At the rate he is scoring tons, 'Nazafgarh ka Sachin', as neighbours proudly call Sehwag, could well compete with his idol in endorsing pens, pencils, cokes and cars and other assorted goods and services which are marketed in the cricket-crazy country, especially for the younger generation.
Politicians use power to expand their base and to disburse patronage to their favourites, besides, of course, raking in the moolah.

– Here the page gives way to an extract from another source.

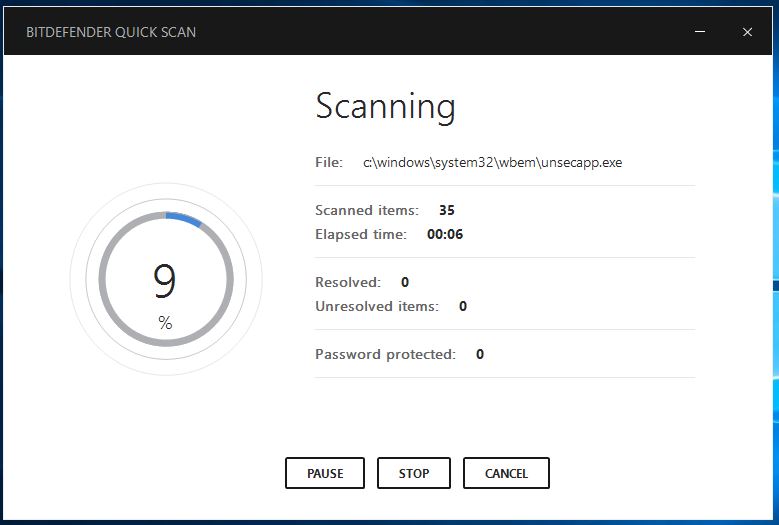Close the Bitdefender Quick Scan window
Image resolution: width=779 pixels, height=525 pixels.
click(x=747, y=32)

Now, Information and Broadcasting Minister Sushma Swaraj may not be lining her pockets with unearned rupees, but she sure is using her stint to ensure that only those who toed her line or were suitably obliged to her appeared on the state-owned TV and radio.
A list of the minister's favourite scribes has the names of those who are to be invited for Doordarshan panel discussions, radio commentaries and so on.
One can have no quarrel with that too, for over the years successive I&B ministers have used Doordarshan and AIR to bestow favours on their camp followers in the media and other walks of life.
But what has shocked sections of the Sangh Parivar is the blatant misuse of the state-owned media, especially AIR, to propagate the opinion of those who are viscerally hostile to the ruling NDA, particularly the BJP.
A case in point is the discussion on FM channel of AIR on the evening of October 28, the ostensible topic being the Supreme Court opinion delivered earlier in the day on the presidential reference on Gujarat.
The journalist moderator and the Delhi University don vied with each other to damn the Sangh Parivar and both hoped that it would come to grief when the elections are held later this year in the state.
Now, it can be nobody's case that critics of the ruling party ought not to be heard on the state-owned radio. No, but a modicum of balance, a bit of fairness is expected from an institution which is funded by taxpayers' rupees.